> _Exercise objective_
Each line below should be restated exactly, with nothing dropped.

Records drawn from a dataset:
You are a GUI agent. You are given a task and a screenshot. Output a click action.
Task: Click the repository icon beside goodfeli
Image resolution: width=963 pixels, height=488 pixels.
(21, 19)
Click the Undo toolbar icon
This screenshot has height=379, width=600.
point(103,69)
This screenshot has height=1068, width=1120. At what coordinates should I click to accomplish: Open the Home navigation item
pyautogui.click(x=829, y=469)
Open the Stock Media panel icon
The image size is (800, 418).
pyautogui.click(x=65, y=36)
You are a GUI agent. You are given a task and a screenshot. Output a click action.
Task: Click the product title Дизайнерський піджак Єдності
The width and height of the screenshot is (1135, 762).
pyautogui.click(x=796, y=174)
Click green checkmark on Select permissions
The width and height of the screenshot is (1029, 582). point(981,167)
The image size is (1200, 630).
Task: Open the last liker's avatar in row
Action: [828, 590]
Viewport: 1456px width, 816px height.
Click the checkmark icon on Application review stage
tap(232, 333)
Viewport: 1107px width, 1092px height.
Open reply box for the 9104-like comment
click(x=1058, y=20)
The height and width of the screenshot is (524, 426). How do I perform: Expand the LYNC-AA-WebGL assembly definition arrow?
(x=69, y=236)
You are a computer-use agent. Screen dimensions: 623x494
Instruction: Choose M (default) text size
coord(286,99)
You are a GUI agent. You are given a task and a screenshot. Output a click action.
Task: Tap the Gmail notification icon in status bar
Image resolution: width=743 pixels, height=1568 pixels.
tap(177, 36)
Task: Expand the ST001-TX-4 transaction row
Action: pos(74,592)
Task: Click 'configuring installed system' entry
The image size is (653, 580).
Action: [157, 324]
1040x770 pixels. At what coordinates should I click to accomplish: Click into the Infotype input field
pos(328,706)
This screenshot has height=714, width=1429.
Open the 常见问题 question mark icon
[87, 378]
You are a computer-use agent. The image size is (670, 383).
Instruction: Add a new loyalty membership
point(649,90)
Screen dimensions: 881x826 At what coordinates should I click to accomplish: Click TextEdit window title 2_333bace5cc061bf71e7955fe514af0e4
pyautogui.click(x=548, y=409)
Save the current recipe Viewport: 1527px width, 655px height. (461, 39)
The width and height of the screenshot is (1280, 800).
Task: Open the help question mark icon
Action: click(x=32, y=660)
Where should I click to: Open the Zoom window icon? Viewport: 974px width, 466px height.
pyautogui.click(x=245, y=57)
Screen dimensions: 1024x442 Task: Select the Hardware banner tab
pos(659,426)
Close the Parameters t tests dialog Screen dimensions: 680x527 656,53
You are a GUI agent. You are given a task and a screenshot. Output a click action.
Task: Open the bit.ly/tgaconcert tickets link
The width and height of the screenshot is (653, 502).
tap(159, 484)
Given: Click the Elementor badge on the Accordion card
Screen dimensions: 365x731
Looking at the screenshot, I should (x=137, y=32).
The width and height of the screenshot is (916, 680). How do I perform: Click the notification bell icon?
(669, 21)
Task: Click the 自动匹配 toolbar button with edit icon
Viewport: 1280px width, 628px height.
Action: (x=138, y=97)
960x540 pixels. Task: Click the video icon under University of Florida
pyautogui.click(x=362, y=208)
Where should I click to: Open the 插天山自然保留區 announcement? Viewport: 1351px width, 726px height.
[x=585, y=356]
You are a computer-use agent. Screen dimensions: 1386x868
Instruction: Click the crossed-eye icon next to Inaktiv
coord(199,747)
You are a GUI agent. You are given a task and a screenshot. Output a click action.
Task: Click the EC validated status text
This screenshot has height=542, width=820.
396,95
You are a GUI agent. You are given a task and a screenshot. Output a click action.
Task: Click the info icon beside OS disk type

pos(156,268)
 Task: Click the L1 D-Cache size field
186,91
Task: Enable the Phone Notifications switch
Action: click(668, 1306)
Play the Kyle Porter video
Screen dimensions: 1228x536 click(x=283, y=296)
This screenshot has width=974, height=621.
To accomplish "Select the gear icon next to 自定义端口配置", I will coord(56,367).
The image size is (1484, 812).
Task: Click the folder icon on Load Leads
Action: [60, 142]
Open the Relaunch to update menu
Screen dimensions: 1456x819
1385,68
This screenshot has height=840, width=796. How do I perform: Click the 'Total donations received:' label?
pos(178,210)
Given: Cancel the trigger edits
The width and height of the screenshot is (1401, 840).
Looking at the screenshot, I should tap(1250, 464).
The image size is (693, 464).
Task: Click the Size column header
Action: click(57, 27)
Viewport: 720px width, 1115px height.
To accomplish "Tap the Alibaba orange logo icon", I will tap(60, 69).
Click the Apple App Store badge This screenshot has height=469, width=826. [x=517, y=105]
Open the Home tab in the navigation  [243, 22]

> _Exercise output_
You are a GUI agent. You are given a task and a screenshot. Output a click action.
Task: Click the repository icon beside goodfeli
Image resolution: width=963 pixels, height=488 pixels.
(21, 19)
Click the Undo toolbar icon
This screenshot has height=379, width=600.
point(103,69)
This screenshot has height=1068, width=1120. At what coordinates should I click to accomplish: Open the Home navigation item
pyautogui.click(x=829, y=469)
Open the Stock Media panel icon
The image size is (800, 418).
pyautogui.click(x=65, y=36)
You are a GUI agent. You are given a task and a screenshot. Output a click action.
Task: Click the product title Дизайнерський піджак Єдності
The width and height of the screenshot is (1135, 762).
pyautogui.click(x=796, y=174)
Click green checkmark on Select permissions
The width and height of the screenshot is (1029, 582). point(981,167)
The image size is (1200, 630).
Task: Open the last liker's avatar in row
Action: [828, 590]
Viewport: 1456px width, 816px height.
Click the checkmark icon on Application review stage
tap(232, 333)
Viewport: 1107px width, 1092px height.
Open reply box for the 9104-like comment
click(x=1058, y=20)
The height and width of the screenshot is (524, 426). How do I perform: Expand the LYNC-AA-WebGL assembly definition arrow?
(x=69, y=236)
You are a computer-use agent. Screen dimensions: 623x494
Instruction: Choose M (default) text size
coord(286,99)
You are a GUI agent. You are given a task and a screenshot. Output a click action.
Task: Tap the Gmail notification icon in status bar
Image resolution: width=743 pixels, height=1568 pixels.
tap(177, 36)
Task: Expand the ST001-TX-4 transaction row
Action: pos(74,592)
Task: Click 'configuring installed system' entry
The image size is (653, 580).
Action: [157, 324]
1040x770 pixels. At what coordinates should I click to accomplish: Click into the Infotype input field
pos(328,706)
This screenshot has height=714, width=1429.
Open the 常见问题 question mark icon
[87, 378]
You are a computer-use agent. The image size is (670, 383).
Instruction: Add a new loyalty membership
point(649,90)
Screen dimensions: 881x826 At what coordinates should I click to accomplish: Click TextEdit window title 2_333bace5cc061bf71e7955fe514af0e4
pyautogui.click(x=548, y=409)
Save the current recipe Viewport: 1527px width, 655px height. (461, 39)
The width and height of the screenshot is (1280, 800).
Task: Open the help question mark icon
Action: click(x=32, y=660)
Where should I click to: Open the Zoom window icon? Viewport: 974px width, 466px height.
pyautogui.click(x=245, y=57)
Screen dimensions: 1024x442 Task: Select the Hardware banner tab
pos(659,426)
Close the Parameters t tests dialog Screen dimensions: 680x527 656,53
You are a GUI agent. You are given a task and a screenshot. Output a click action.
Task: Open the bit.ly/tgaconcert tickets link
The width and height of the screenshot is (653, 502).
tap(159, 484)
Given: Click the Elementor badge on the Accordion card
Screen dimensions: 365x731
Looking at the screenshot, I should (x=137, y=32).
The width and height of the screenshot is (916, 680). How do I perform: Click the notification bell icon?
(669, 21)
Task: Click the 自动匹配 toolbar button with edit icon
Viewport: 1280px width, 628px height.
Action: (x=138, y=97)
960x540 pixels. Task: Click the video icon under University of Florida
pyautogui.click(x=362, y=208)
Where should I click to: Open the 插天山自然保留區 announcement? Viewport: 1351px width, 726px height.
[x=585, y=356]
You are a computer-use agent. Screen dimensions: 1386x868
Instruction: Click the crossed-eye icon next to Inaktiv
coord(199,747)
You are a GUI agent. You are given a task and a screenshot. Output a click action.
Task: Click the EC validated status text
This screenshot has height=542, width=820.
396,95
You are a GUI agent. You are given a task and a screenshot. Output a click action.
Task: Click the info icon beside OS disk type

pos(156,268)
 Task: Click the L1 D-Cache size field
186,91
Task: Enable the Phone Notifications switch
Action: click(668, 1306)
Play the Kyle Porter video
Screen dimensions: 1228x536 click(x=283, y=296)
This screenshot has width=974, height=621.
To accomplish "Select the gear icon next to 自定义端口配置", I will coord(56,367).
The image size is (1484, 812).
Task: Click the folder icon on Load Leads
Action: [60, 142]
Open the Relaunch to update menu
Screen dimensions: 1456x819
1385,68
This screenshot has height=840, width=796. How do I perform: Click the 'Total donations received:' label?
pos(178,210)
Given: Cancel the trigger edits
The width and height of the screenshot is (1401, 840).
Looking at the screenshot, I should tap(1250, 464).
The image size is (693, 464).
Task: Click the Size column header
Action: click(57, 27)
Viewport: 720px width, 1115px height.
To accomplish "Tap the Alibaba orange logo icon", I will tap(60, 69).
Click the Apple App Store badge This screenshot has height=469, width=826. [x=517, y=105]
Open the Home tab in the navigation  [243, 22]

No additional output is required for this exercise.